One night, I asked him why. She will never sleep with you. What is it about her? Why do you keep barking up the wrong fucking tree? (I don't usually use such foul language, but cheap beer and the nonchalance of youth brought it out.)
He looked at me, his eyes ringed with drunkenness and tired loneliness. He asked, why do you think?
Because you want what you can't have. Because you're a straight, rich, white man so used to getting what you want even when it isn't fucking yours to have. (It was the Coors Lite talking. Cut me some slack.)
Maybe I was angry.
He turned away, devastated. I could hear it in his sigh and see it in the slow, painful slumping of his shoulders.
It isn't anything like that, he said, writhing in disappointment. His head in his hands.
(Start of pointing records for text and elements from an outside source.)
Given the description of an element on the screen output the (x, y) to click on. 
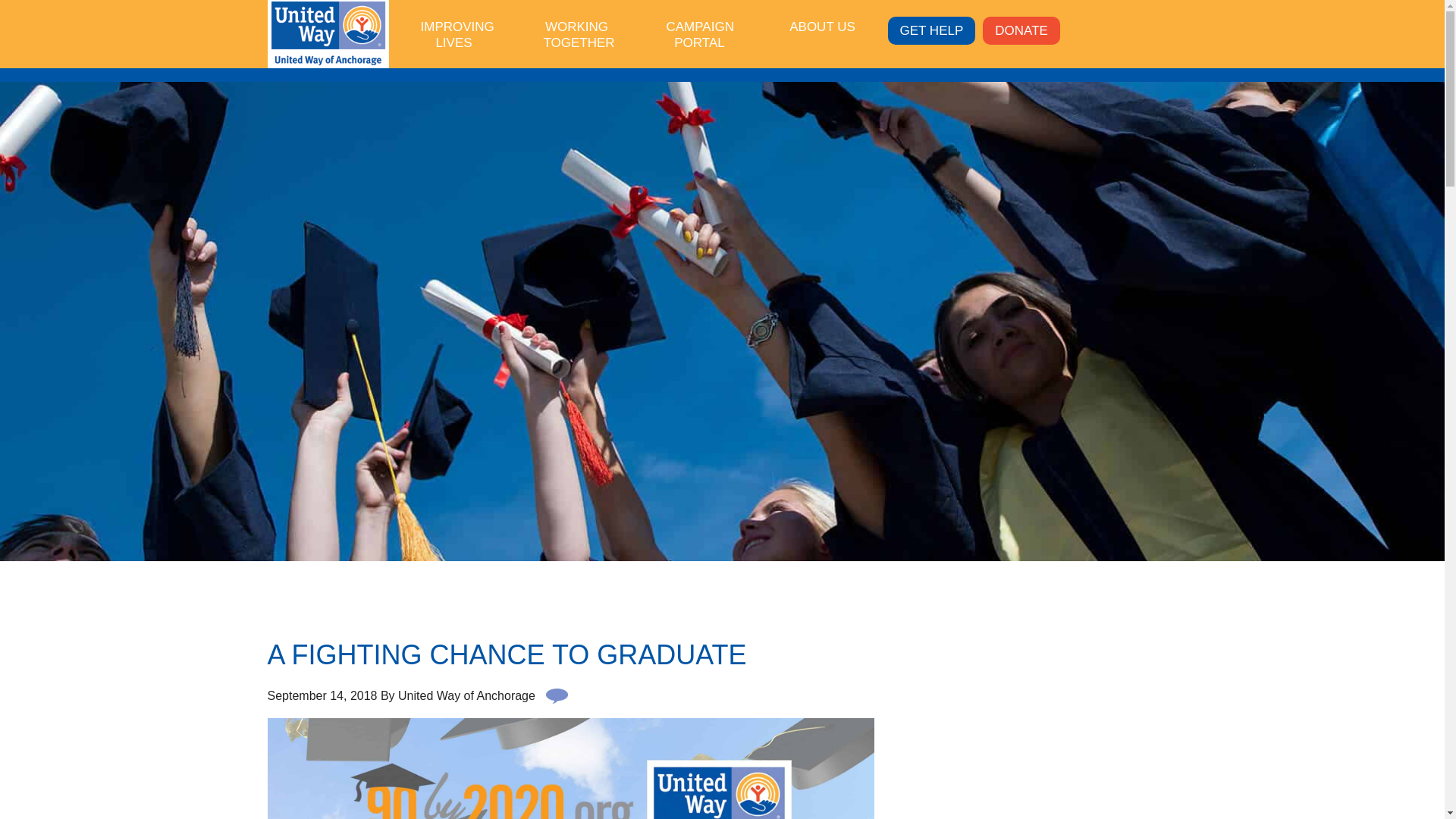
United Way of Anchorage (327, 34)
CAMPAIGN PORTAL (699, 33)
WORKING TOGETHER (575, 33)
IMPROVING LIVES (453, 33)
Given the description of an element on the screen output the (x, y) to click on. 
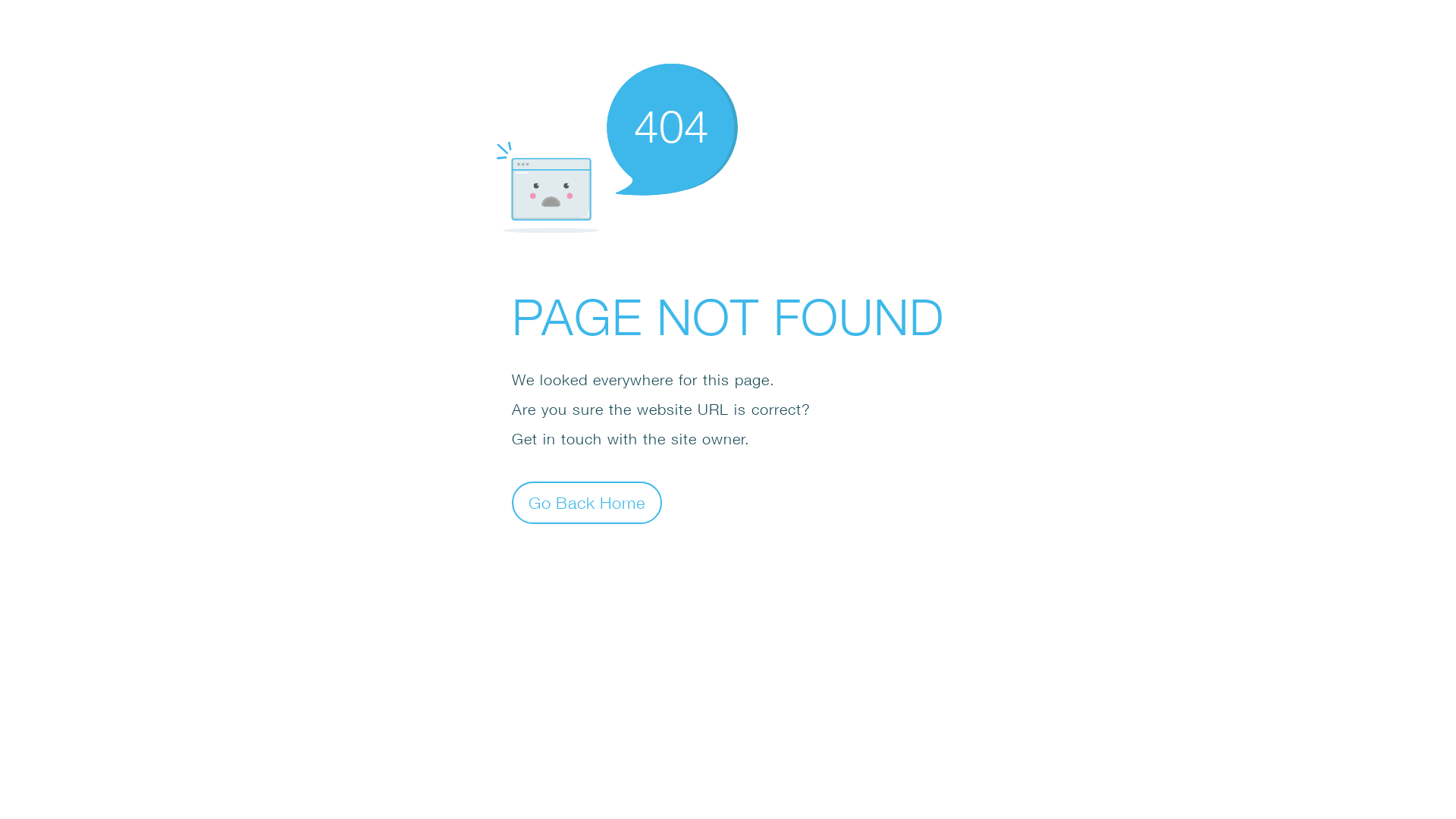
Go Back Home Element type: text (586, 502)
His heart in irreparable shards.
It's the way she smiles and the tenderness of her fingers
when she hands me a drink
and accidentally touches my hand.
Her wrists are transparent.
And there's something soft in the way she looks at me.
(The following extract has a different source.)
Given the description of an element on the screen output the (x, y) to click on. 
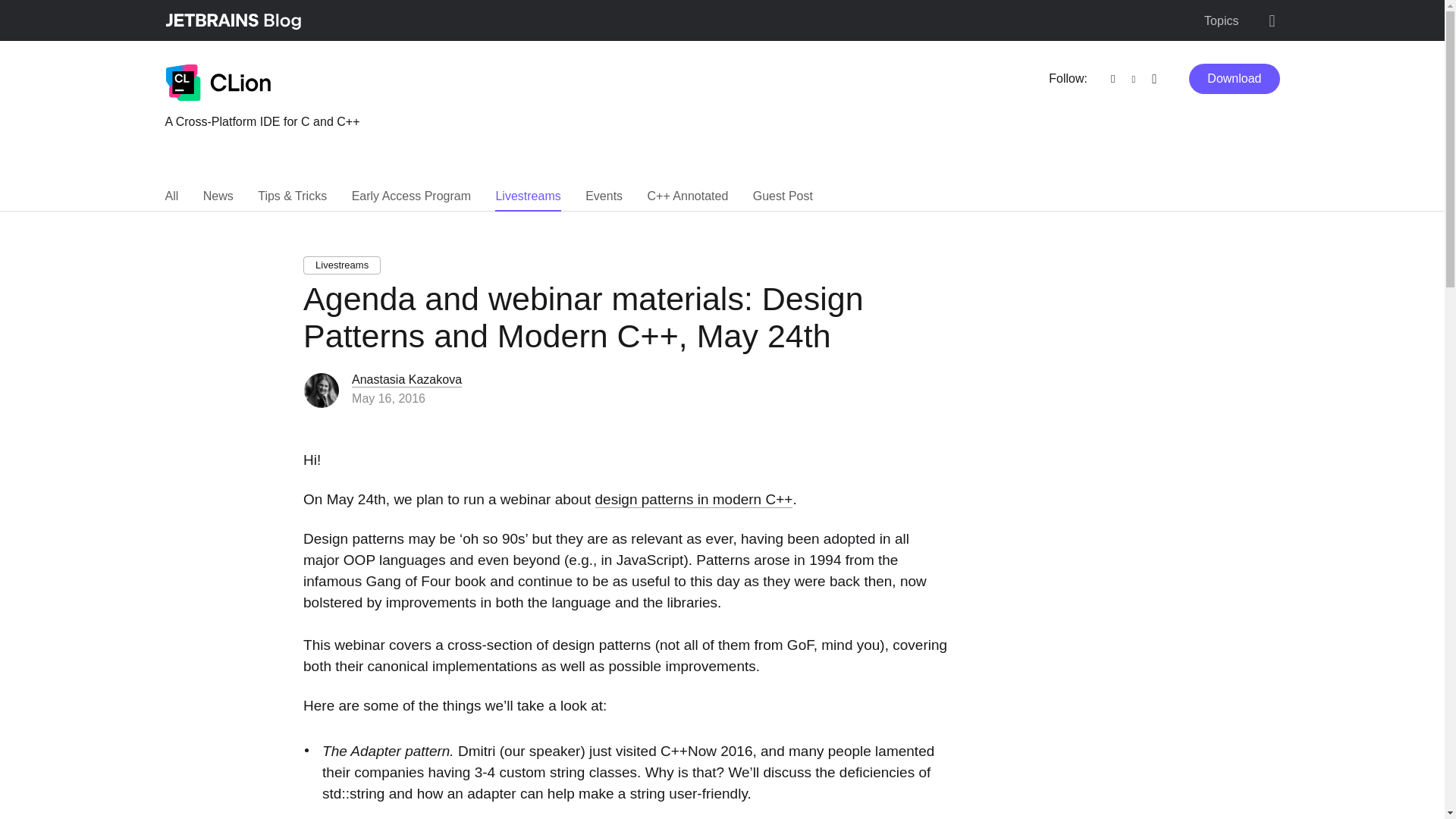
Topics (1221, 21)
Search (1271, 21)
And have you ever heard her laugh?
He was in the kind of love that breaks you. The visceral kind you can feel in the most tender synapses. It is the deepest grief, confused by the maddening impulse to keep it burning.
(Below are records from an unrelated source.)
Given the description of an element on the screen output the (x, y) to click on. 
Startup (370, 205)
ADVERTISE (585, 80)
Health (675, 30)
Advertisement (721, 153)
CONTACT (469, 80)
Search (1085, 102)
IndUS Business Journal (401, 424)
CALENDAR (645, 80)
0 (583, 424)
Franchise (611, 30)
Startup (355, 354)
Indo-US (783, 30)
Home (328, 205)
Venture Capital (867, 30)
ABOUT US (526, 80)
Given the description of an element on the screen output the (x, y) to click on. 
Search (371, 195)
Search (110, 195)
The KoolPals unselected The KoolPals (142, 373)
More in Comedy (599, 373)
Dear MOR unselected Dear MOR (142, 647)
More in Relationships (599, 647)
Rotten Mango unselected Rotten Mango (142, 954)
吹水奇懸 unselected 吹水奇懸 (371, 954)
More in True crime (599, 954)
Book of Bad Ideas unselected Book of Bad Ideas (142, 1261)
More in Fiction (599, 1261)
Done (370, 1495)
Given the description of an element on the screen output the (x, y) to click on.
I understood everything about him in that moment, but I remained silent. I just took another sip and nodded, my self-righteous anger fizzling.
We are human beings. We fall in love with other human beings. Sometimes, against our own will. Sometimes, the cons outweigh the pros so hard that a complicated man is left without a choice but to drown in a puddle of unrequited longing.
Sometimes, love doesn't conquer anything at all.